Hugh McQuaid file photo
Advocates crash Anthem’s 2010 rate review public hearing (Hugh McQuaid file photo)

The last time the state denied its request to increase insurance rates nearly 20 percent, but this year Anthem Blue Cross and Blue Shield, is asking for a much lower increase of 12.9 percent.

The state’s largest insurer submitted its 12.9 percent request to hike premiums for more than half, or about 25,000, of its individual health insurance customers on Aug. 31.

In its filing with the Insurance Department it said it needs to increase premiums because of increasing claims, state and federal mandates, and increased utilization of services.

“Anthem does not want the cost of health care coverage to continue to increase,“ the company said in a statement. “Unfortunately the use of various high cost services including hospital care, new technologies, other expensive diagnostic services, and prescription drugs are increasing – and we owe it to our members to cover those costs and ensure access to a broad network of providers.”
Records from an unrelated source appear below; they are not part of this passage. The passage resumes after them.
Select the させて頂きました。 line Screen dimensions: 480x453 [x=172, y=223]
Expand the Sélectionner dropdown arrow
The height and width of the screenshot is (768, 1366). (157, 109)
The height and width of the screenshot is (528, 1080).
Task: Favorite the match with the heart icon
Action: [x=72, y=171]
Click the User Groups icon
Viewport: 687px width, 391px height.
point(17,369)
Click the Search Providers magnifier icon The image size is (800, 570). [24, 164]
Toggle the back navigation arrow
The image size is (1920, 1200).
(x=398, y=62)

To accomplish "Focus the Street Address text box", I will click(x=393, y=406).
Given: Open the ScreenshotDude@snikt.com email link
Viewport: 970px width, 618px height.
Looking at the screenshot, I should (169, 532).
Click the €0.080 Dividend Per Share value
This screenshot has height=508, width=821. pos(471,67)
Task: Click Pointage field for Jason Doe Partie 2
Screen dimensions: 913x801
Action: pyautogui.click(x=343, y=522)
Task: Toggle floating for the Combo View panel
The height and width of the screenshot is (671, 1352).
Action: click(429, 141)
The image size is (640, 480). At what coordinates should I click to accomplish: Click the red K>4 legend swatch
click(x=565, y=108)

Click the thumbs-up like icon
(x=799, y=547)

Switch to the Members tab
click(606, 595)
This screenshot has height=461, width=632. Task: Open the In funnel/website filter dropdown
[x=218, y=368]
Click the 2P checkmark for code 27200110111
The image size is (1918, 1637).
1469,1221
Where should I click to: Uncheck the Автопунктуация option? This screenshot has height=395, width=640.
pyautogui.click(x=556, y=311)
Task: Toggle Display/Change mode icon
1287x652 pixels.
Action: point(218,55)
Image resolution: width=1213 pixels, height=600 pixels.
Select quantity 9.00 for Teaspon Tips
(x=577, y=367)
Since the rate request doesn’t exceed 15 percent it doesn’t trigger an automatic public hearing and it’s unclear if one will be scheduled. Insurance Commissioner Thomas Leonardi or State Healthcare Advocate Victoria Veltri could request one.

Last year Anthem came under fire from health care advocates and consumers who balked at its requested for a 19.9 percent increase. Last November, advocates disrupted the public hearing on the Anthem rate increase and lawmakers responded by passing legislation that required a public hearing for any rate increase above 10 percent.

Gov. Dannel P. Malloy vetoed the legislation calling it a costly mandate for the Insurance Department.

“The department regularly rejects requests that are not actuarially warranted,” he said in his veto message. “The current process fully protects from excessive and discriminatory rate increases.”

Leonardi, Malloy, and Veltri agreed that the Insurance Department could hold up to four public hearings on proposals to raise rates on individual or small group HMO plans by 15 percent or more.

Veltri, who opposed Anthem’s 19.9 percent increase in 2010 said Tuesday that Anthem’s 12.9 percent increase was in line with what other insurance carriers have requested, but is still a few percentage points higher.

“Other carriers came in at 9.3, 9.74 and 9.95,” Veltri said.

But regardless of the percentage of the increase, Veltri point out all of the increases are significant for consumers still struggling in this economy.

She said what’s interesting about the Anthem filing is the continued shift of policyholders from more comprehensive plans to higher deductible plans.

The move to higher deductible plans “is a disturbing trend as consumers must continue to sacrifice first dollar coverage for high out of pocket expenses before coverage for catastrophic care kicks in,” she added.

Karen Schuessler, director of Citizens for Economic Opportunity, said 12.9 percent is still excessive. She said Anthem seems to be giving the same reasons as it did the last time for the rate increase.

And even though it promised to refund customers if its medical loss ratio fell below the minimum 80 percent level required by the Patient Protection and Affordable Care Act, Schuessler said she doesn’t think it’s a good policy.

She said consumer don’t allow doctors or hairdressers to overcharge them and refund the money at the end of the year.

“Why should we allow an insurance company?” Schuessler said.

John Bryson, an actuary for Anthem’s individual product lines, explained in the filing that the mandated benefit changes required by Connecticut state law contribute to a 0.5 percent increase, increased utilization accounts for about 6.2 percent of the increase and changes to its administrative expenses, plan mix, and medical loss ratio reduced the anticipated increase by 1.5 percent.

“Anthem has worked diligently to decrease the cost of providing healthcare to our members,“ Bryson wrote. “This is reflected in the lower administrative costs per member per month and as a percentage of premiums reflected in this filing.”

“The rate increases in the individual market—as required by actuarial analysis—are not unique to Anthem, but rather represent an economic reality faced throughout the entire industry,“ Anthem said in a statement.

The Insurance Department will review the request and will make a decision on whether it should be granted.

In 2010, then Acting Insurance Commissioner Barbara Spears denied Anthem’s 19.9 percent increase calling it “excessive.”

Anthem’s request to increase rates 12.9 percent was submitted on Aug. 31.